START Source text

Document updated on Jun 28, 2023

The concept of backend refers to the origin servers providing the necessary data to populate your endpoints. A backend can be something like your HTTP-based API, a Lambda function, or a Kafka queue, for example.

A backend can be any server inside or outside your network if it is reachable by KrakenD. For instance, you can create endpoints fetching data from your internal servers and enrich them by adding third-party data from an external API like Github, Facebook, or other services. You can also return everything aggregated in a single glorified response.

A backend object is an array of all the services that an endpoint connects to. It defines the list of hostnames connected to and the URL to send or receive the data. If a backend has more than one host, then the array is the egress load balancing list.

When a KrakenD endpoint is hit, the engine requests all defined backends in parallel (unless a sequential proxy is used) and the content merged and aggregated (unless you just proxy using the no-op encoding). The returned content is parsed according to its encoding or in some cases its extra_config configuration.

Multiple non-safe methods

Even though you can use several backends in one endpoint, KrakenD does not allow you to define multiple non-safe (write) backends. This is a (sometimes controversial) design decision to disable the gateway to handle transactions.

If you need to have a write method (POST, PUT, DELETE, PATCH) together with other GET methods, use the sequential proxy and place a maximum of 1 write method at the end of the sequence.

Backend/Upstream configuration

Inside the backend array, you need to create an object for each upstream service used by its declaring endpoint. The combination of host + url_patternset the full URL that KrakenD will use to fetch your upstream services. Most of the backends will require a simple configuration like:

{
    "host": ["http://your-api"],
    "url_pattern": "/url"
}

The url_pattern accepts {variables} from the endpoint definition, and on Enterprise you can also inject headers with patterns like /{input_headers.X-Tenant}/foo

All the options relative to the backend definition are:

Fields of Backend Object "backend"
* required fields
allow

array
Only return the fields in the list. Only the matching fields (case-sensitive) are returned in the final response. Use a dot . separator to define nested attributes, e.g.: a.b removes {"a":{"b": true}}
Example: "token" , "CVV" , "password"
deny

array
Don’t return the fields in the list. All matching fields (case-sensitive) defined in the list, are removed from the response. Use a dot . separator to definr nested attributes, e.g.: a.b removes {"a":{"b": true}}.
disable_host_sanitize

boolean
Set it to true when the host doesn’t need to be checked for an HTTP protocol. This is the case of sd=dns or when using other protocols like amqp://, nats://, kafka://, etc. When set to true, and the protocol is not HTTP, KrakenD fails with an invalid host error.
Defaults to false
encoding

string
Defines your needed encoding to set how to parse the response. Defaults to the value of its endpoint’s encoding, or to json if not defined anywhere else.
Possible values are: "json" , "safejson" , "fast-json" , "xml" , "rss" , "string" , "no-op"
Defaults to "json"
extra_config

object
When there is additional configuration related to a specific component or middleware (like a circuit breaker, rate limit, etc.), it is declared under this section.

END Source text
START Information provided

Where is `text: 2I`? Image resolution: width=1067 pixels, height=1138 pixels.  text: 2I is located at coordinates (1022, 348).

END Information provided
START Information provided

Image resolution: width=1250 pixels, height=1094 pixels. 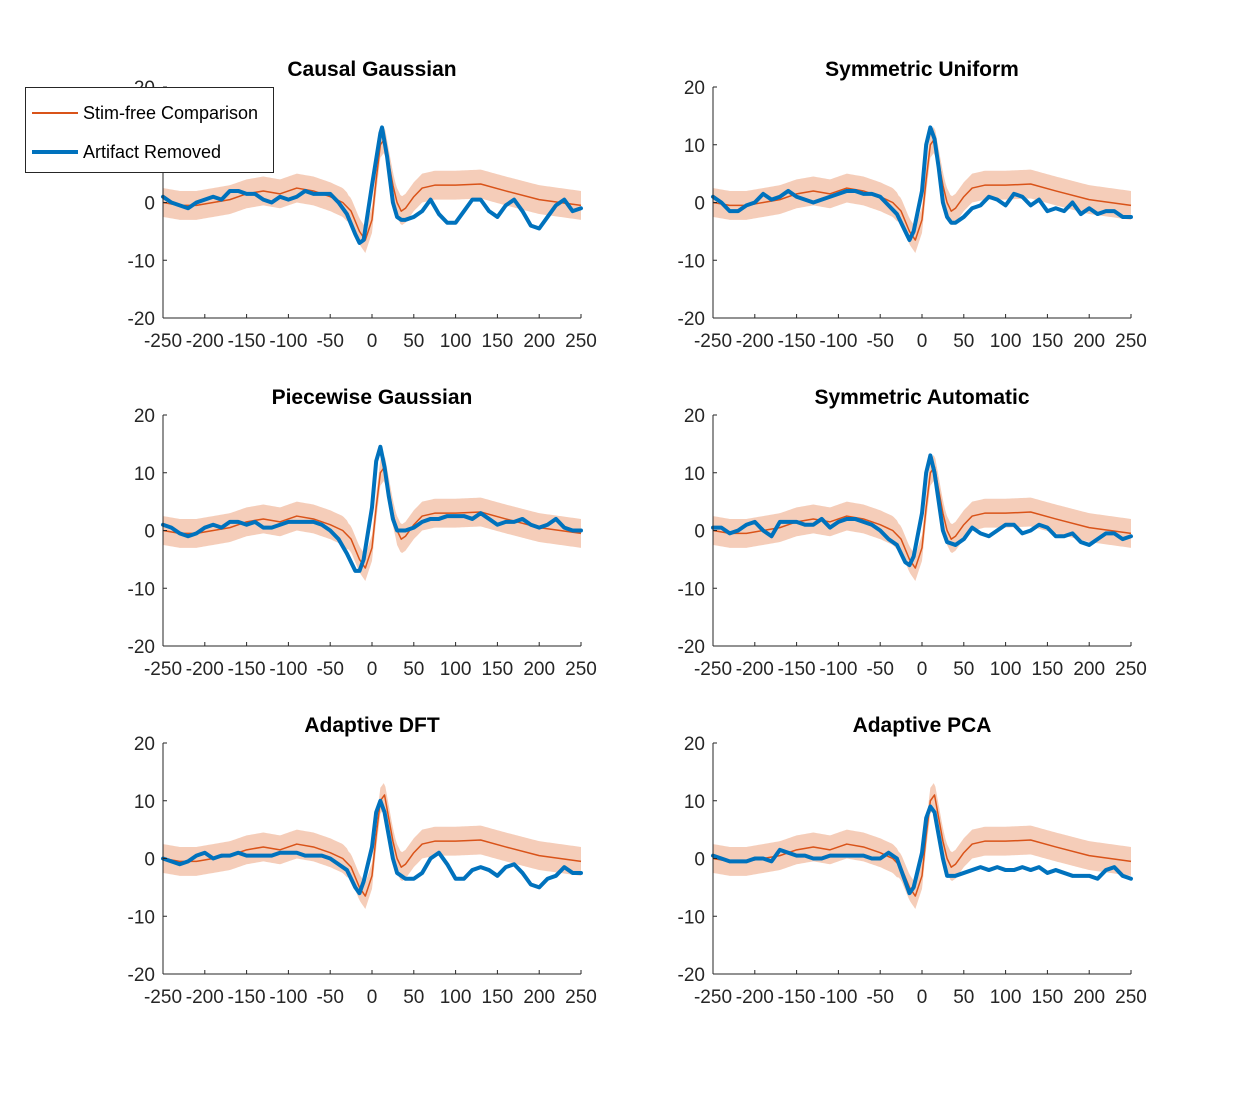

END Information provided
START Information provided

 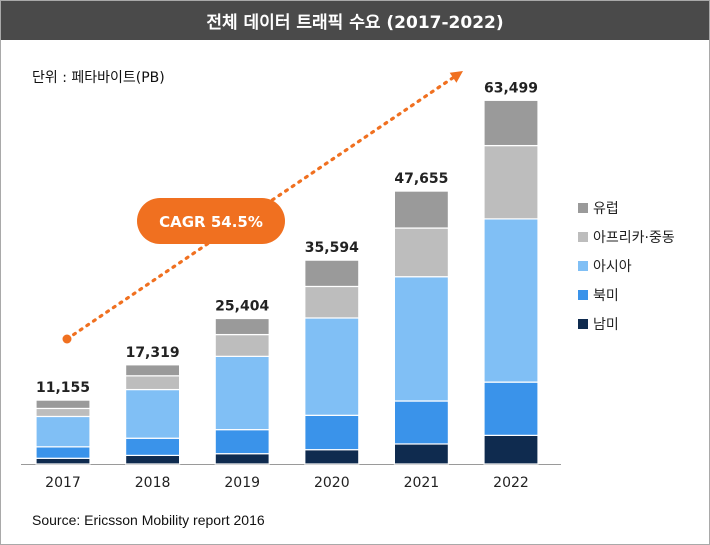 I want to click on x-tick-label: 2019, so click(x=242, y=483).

END Information provided

* **Requirement**
Return everything from "Document updated on" down to "queue, for example." in the backend configuration text above, copied word for word.

* **Final answer**
Document updated on Jun 28, 2023

The concept of backend refers to the origin servers providing the necessary data to populate your endpoints. A backend can be something like your HTTP-based API, a Lambda function, or a Kafka queue, for example.